Pastel came on after a Willy Wonka medley, which was interesting, to say the least. It was a mash-up of the two songs, Pure Imagination (which goes perfectly with their psychedelic theme) and The Wonderous Boat Ride. They warmed up the crowd by starting their set with their song Run Rabbit Run, which they blended into S.O.H.O, it was a great way to get everyone moving, including the band.

Cousins Jack Yates (lead singer), and James Yates (rhythm guitar), were oozing confidence as soon as they walked on the stage, in a true Manchester fashion. The boys had great chemistry on stage, making jokes during and in-between songs, even resulting in Jack giving Rhys Wheeler (drums), the finger because his drums were too loud.

Joe Anderson (guitarist), definitely mesmerised us all with his immense guitar solos, and Liam O’Shea (bass), gets everyone in the groove with his funky basslines. The boys even teased us with a song off their new album that is coming out in the summer, and it fits their vibe perfectly. Pastel were a perfect start to the night, and I really look forward to seeing them headlining their own gigs in the future.

After a short break, Afflecks Palace swaggered onto the stage. The band has previously been described as ‘the birth of nu-Madchester’, which you could see as Fender came on stage dressed in denim, with his head housing a denim bucket hat. Lead singer, J Fender opened their set with This City is Burning Alive from their debut album, What Do You Mean It’s Not Raining.

His mic stand was also holding up a tambourine, making a few appearances throughout their show. The band continued to let us in on their influences by covering The Smiths’ Bigmouth Strikes Again, which sent the crowd (also clad in bucket hats and Adidas) into a frenzy.

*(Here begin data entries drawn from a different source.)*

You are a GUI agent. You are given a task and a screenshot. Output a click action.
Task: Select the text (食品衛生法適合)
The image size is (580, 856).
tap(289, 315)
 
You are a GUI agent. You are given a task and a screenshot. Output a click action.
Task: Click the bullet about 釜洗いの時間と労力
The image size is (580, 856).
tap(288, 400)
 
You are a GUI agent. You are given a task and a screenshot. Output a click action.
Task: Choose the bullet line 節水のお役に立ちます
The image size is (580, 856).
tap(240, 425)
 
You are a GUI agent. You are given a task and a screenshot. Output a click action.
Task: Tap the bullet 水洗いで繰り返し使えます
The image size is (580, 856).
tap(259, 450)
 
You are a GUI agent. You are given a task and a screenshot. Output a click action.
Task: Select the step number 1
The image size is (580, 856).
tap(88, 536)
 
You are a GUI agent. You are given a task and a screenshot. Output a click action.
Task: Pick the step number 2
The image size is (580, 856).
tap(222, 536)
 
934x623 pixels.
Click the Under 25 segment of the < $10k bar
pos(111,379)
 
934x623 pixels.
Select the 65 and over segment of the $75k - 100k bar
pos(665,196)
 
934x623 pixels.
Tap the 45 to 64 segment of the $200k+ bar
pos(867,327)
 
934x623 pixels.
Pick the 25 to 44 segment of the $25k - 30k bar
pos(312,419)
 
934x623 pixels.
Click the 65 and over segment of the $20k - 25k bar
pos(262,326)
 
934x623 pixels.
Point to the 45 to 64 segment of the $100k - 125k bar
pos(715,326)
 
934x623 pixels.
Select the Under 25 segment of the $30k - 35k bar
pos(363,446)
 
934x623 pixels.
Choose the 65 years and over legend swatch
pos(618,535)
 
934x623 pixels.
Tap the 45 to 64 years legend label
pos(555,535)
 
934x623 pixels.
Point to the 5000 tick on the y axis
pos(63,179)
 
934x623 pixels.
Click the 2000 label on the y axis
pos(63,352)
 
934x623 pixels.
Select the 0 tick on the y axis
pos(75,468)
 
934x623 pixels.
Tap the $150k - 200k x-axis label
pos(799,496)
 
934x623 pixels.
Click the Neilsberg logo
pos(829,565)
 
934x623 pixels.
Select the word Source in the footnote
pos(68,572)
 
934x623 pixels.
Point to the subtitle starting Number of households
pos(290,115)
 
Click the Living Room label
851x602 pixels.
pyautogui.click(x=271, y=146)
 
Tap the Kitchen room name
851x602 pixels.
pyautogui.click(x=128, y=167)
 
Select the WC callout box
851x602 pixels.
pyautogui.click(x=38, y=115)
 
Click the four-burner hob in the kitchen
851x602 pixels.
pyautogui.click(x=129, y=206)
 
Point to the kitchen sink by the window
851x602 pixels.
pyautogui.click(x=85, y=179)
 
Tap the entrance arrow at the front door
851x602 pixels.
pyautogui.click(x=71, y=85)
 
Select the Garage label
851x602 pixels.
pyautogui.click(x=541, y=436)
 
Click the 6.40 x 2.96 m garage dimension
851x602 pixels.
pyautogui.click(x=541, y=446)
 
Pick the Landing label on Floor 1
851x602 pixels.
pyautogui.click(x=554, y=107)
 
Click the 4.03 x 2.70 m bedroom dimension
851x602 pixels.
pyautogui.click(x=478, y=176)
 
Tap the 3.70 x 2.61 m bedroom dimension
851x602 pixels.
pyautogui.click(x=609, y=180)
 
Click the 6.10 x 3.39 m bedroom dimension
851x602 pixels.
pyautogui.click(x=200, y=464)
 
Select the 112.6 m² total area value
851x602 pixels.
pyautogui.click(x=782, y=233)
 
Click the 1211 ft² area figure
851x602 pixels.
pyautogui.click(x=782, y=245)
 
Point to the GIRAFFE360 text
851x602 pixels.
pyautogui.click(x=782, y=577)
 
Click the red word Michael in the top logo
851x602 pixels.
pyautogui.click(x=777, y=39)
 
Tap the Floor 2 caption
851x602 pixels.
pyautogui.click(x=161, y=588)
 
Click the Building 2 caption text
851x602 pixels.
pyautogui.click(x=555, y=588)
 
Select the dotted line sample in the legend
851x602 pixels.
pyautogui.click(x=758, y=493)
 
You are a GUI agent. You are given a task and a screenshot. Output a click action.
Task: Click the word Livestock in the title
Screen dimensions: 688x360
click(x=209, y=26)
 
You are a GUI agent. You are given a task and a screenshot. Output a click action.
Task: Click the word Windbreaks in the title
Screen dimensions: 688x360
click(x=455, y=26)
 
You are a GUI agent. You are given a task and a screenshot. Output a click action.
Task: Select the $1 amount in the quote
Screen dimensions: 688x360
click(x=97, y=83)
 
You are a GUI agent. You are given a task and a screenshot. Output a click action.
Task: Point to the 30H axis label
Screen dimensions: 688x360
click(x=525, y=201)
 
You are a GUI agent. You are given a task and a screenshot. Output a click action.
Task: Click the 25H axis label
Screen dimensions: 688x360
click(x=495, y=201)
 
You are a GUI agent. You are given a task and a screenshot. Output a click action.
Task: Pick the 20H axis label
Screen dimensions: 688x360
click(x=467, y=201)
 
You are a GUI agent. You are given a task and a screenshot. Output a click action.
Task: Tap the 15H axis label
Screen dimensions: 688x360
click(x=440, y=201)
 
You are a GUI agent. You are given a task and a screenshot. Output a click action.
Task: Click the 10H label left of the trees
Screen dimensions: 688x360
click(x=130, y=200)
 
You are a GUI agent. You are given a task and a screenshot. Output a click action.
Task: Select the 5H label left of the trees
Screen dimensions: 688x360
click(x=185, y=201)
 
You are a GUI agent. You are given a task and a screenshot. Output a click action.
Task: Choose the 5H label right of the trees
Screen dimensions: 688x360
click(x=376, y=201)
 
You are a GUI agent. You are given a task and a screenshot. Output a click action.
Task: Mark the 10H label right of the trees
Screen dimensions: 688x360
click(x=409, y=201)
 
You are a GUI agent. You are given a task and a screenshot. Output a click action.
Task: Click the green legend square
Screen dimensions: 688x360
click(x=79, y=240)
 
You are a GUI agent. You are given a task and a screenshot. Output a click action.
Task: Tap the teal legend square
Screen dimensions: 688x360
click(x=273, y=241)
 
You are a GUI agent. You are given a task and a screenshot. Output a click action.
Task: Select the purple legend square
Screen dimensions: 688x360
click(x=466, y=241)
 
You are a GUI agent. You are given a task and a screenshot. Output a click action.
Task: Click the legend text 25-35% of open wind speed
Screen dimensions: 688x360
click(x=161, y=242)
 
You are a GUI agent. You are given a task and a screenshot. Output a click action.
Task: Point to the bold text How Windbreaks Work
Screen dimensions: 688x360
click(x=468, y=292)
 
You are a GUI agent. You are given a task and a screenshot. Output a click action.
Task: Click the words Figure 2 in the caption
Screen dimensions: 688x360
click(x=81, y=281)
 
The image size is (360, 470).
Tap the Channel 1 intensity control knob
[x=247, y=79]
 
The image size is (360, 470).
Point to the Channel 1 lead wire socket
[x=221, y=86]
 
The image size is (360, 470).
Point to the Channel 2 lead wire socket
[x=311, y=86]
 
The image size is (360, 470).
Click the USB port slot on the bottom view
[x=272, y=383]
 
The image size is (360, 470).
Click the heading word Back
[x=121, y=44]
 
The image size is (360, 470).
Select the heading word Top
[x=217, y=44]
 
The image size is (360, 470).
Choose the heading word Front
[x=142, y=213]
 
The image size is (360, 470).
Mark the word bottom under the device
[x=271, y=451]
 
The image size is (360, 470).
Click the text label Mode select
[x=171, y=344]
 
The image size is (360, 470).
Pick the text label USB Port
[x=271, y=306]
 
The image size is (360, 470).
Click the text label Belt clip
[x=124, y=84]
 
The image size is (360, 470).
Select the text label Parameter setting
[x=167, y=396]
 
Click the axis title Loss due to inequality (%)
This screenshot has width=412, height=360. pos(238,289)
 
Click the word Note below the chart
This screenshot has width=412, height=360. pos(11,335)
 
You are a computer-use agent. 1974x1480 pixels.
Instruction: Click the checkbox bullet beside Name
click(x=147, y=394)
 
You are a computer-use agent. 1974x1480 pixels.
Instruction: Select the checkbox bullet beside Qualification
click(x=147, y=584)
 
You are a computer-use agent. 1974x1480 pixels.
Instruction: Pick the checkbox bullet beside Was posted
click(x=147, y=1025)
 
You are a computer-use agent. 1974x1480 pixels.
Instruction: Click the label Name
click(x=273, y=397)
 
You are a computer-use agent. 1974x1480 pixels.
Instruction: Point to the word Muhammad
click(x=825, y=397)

Fender was very interactive with the audience and knew all the right things to say to keep people engaged. He talked a lot about how he wrote his songs, he came up with one song after he met some ‘knuckleheads’ in a club and he thought I’m So Glad You’re On Ecstasy.

Another story he shared was in his introduction to their song Big Fish Small Pond, he said he was inspired to write this song by people from major record labels with ‘fancy haircuts’, to which he was met by someone shouting “fuck ’em” from the crowd, Fender agreed and then announced the song.

The band closed on a high, keeping everyone dancing with Pink Skies and Forever Young. Something else that stood out was the fact they left the stage with no encore, they didn’t go off and come back. It’s refreshing to see a band walk to the beat of their own drum (excuse the pun) when it comes to making music and performing.

The two bands brought the Manchester experience to the Brudenell with good vibes and good music. And I think it’s safe to say that the resurfacing of the Manchester music scene is in good hands.